• [The input]:
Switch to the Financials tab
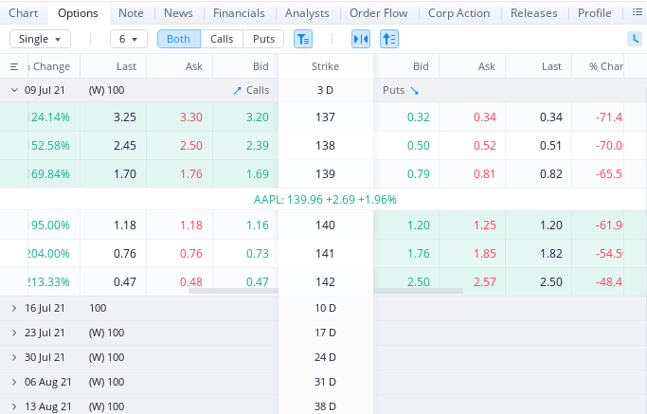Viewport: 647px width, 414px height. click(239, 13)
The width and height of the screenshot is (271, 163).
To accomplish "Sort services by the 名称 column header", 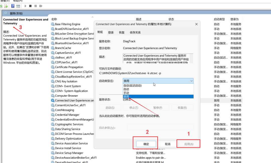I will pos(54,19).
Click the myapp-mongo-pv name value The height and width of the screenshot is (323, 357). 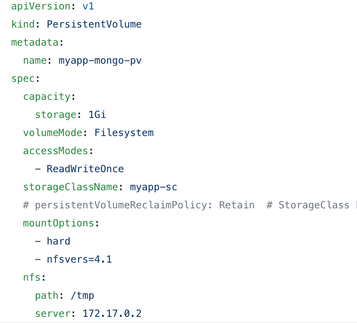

---

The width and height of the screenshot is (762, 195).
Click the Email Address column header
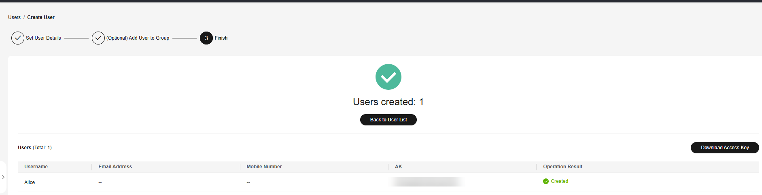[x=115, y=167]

• [Problem description]:
Copy the stretch of records from the line containing "The width and height of the screenshot is (762, 195)." through the line containing "[x=115, y=167]", renaming "Email Address" to "Phone Number" and changing nothing else. Leave the pictures out.

• [Written response]:
The width and height of the screenshot is (762, 195).
Click the Phone Number column header
[x=115, y=167]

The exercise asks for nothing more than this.